Cleavage of Recombinant Murine Interferon-7 by Plasmin and Miniplasmin

Abstract

Plasmin reacted readily with recombinant murine interferon-γ(rIFN-γ) in vitro, reducing the relative molecular mass of each monomer by approximately 1,000. The amino terminus of the rIFN-γ remained intact and no sites of internal peptide bond hydrolysis were detected, indicating that the plasmin target region is most likely near the carboxyl terminus. Cleavage of rIFN-γ was observed with similar concentrations of trypsin or minplasmin.
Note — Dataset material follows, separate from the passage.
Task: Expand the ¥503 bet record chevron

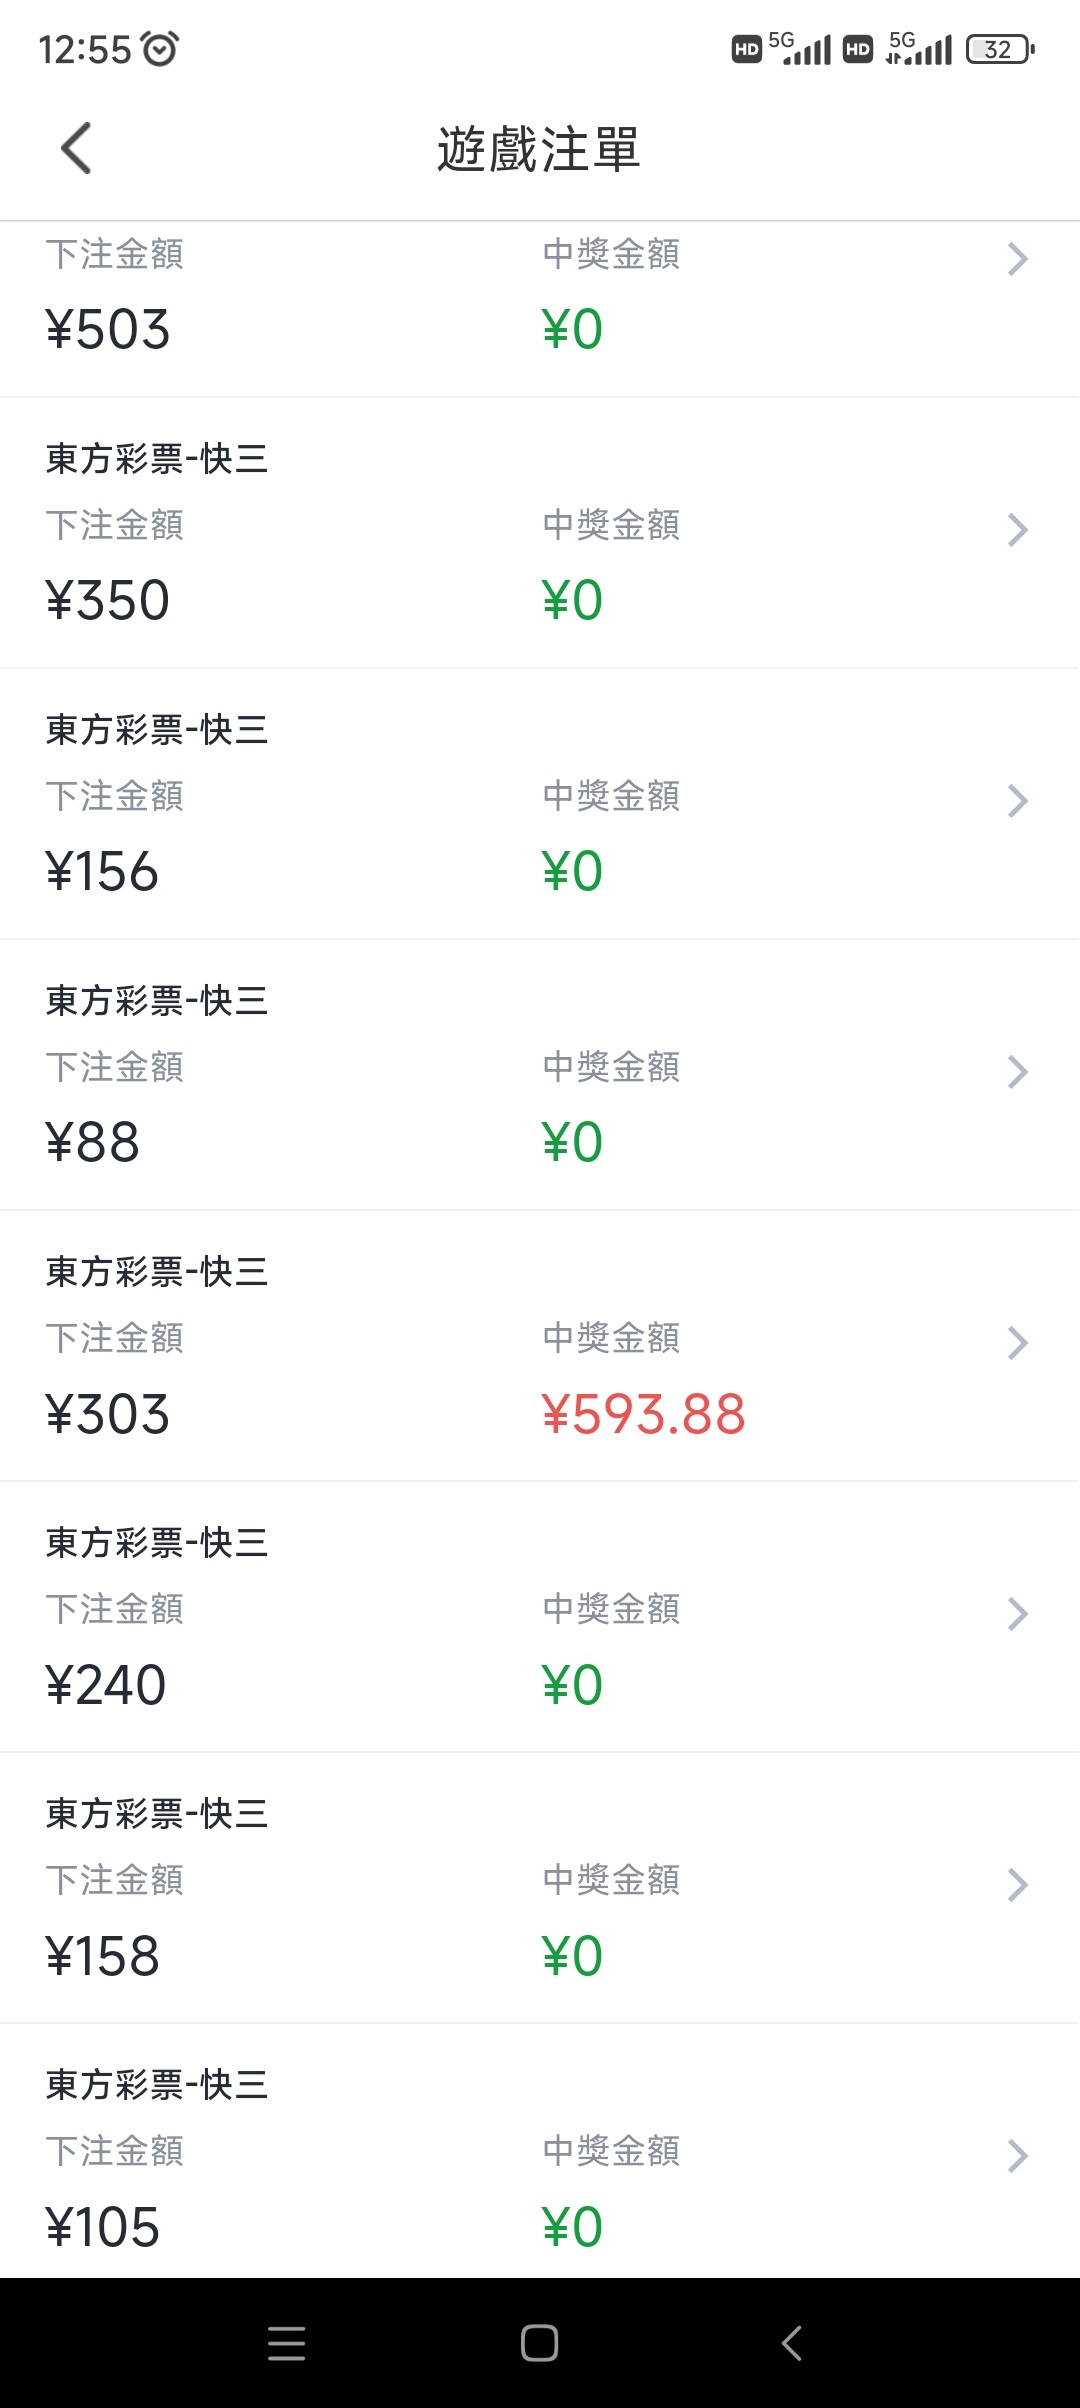Action: (1017, 259)
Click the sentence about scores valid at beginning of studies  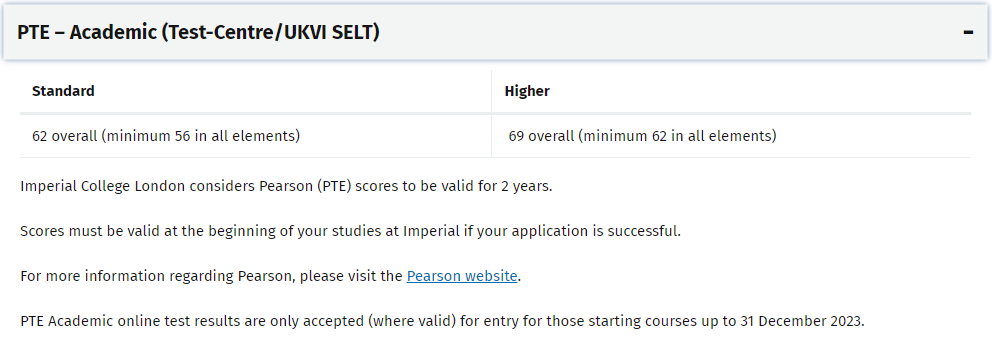click(350, 231)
By contrast, human neutrophil elastase failed to alter the structure of rIFN-γ. The plasma proteinase inhibitor, α2-antiplasmin, protected rIFN-γ from plasmin digestion. Purified α2-macroglobulin-plasmin complex cleaved rIFN-γ; however, the activity was greatly reduced compared with the free proteinase. The antiviral activity of the rIFN-γ was enhanced four− to fivefold by treatment with plasmin or trypsin. By contrast, naturally occurring murine IFN-γ was inactivated by plasmin (80%), suggesting that the effect of plasmin on IFN activity can vary depending on the preparation studied. The importance of plasmin at the site of an immune reaction is well established. This investigation identifies plasmin and miniplasmin as physiologic proteinases capable of reacting with IFN-γ in vivo.